Maybe it wasn't official but it was taught in the Catholic school I went to, for one horrible year.
My favorite was when it was no longer a sin to eat meat on Fridays. I got in such trouble as a child because I did not eat fish. I still remember being yelled at in the confessional because I had a hamburger on a Friday. I never went back to confession after that. I stayed a Catholic a lot longer than I should have because of early brainwashing that I would go to hell if I stopped being a Catholic. But when they changed the meat eating rules, I knew I had made the right choice.
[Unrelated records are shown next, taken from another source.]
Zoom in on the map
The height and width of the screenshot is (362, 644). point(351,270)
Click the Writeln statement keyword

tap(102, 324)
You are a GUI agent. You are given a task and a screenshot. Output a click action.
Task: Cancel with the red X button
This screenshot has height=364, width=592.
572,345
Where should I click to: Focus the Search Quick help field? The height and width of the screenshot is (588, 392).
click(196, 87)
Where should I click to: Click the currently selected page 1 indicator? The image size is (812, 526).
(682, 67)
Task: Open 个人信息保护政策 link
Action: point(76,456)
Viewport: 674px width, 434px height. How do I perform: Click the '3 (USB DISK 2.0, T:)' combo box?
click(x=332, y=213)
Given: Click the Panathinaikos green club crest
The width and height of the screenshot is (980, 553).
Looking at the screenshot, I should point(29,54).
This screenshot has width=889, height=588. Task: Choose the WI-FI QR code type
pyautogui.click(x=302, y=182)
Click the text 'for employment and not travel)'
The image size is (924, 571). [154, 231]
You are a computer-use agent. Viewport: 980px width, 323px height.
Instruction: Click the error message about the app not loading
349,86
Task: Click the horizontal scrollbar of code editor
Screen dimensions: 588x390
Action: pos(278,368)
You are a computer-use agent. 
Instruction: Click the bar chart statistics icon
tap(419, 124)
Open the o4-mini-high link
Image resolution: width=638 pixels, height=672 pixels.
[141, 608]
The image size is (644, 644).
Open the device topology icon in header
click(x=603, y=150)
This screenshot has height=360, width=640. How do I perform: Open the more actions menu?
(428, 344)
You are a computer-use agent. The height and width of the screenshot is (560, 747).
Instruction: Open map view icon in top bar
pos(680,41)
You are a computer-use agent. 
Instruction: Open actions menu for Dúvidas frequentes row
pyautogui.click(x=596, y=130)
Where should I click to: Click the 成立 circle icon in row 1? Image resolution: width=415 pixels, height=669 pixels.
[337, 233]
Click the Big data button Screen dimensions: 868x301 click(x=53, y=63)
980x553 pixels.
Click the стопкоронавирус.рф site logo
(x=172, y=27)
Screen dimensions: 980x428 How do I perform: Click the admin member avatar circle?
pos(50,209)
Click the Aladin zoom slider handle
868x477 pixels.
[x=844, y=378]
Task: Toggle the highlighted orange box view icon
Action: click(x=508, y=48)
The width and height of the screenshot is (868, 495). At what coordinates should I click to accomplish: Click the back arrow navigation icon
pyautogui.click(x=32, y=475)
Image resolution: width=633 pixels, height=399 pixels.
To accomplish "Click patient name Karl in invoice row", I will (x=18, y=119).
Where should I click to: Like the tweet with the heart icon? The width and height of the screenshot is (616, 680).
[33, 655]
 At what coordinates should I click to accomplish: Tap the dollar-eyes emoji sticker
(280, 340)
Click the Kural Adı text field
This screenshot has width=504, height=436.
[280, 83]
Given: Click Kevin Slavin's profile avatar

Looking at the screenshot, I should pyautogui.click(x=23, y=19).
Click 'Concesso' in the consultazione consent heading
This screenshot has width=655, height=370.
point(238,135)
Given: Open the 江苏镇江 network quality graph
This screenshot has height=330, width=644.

I did give the nuns a hard time, always asking questions in catechism class. In those days kids who went to Catholic school made their first communion in the 2nd grade. If you only went to catechism class you were lucky if they let you do it by the 8th grade. So when I was in the 4th grade my mother made us go to Catholic school so we could make our fist communion, my sisters were in the 5th grade. Every day we got to go to the 2nd grade and learn our catechism. Catechism was a question, followed by an answer that we memorized. Example: Who is God? God is good. Where is God? God is everywhere. After that I went back to the public school and my sisters stayed in the Catholic school. They are still Catholic. I am an atheist. My mother belonged to the Presbyterian church when she died.
Yeah and as a child in protestant church I was told that Catholics weren't christians, non-Christians were going to Hell, that it didn't really matter what you did because God had predestined your fate and there was no free will, that everything happened in the Bible as it said it did and that speaking in tongues was the height of spirituality - none of which I believe anymore.
My point is this - some of that stuff is still taught at my old protestant church and some isn't, but
my understanding of God has transformed and I don't harbor any ill will against them.
No one else in my family had as much Catholic School education as I did, so I tend to be the most informed about the details of Catholicism--and I still really don't know much. I asked them all once about transubstantiation and only one person knew it what it was and when I explained it to the rest of them they thought it was ridiculous.)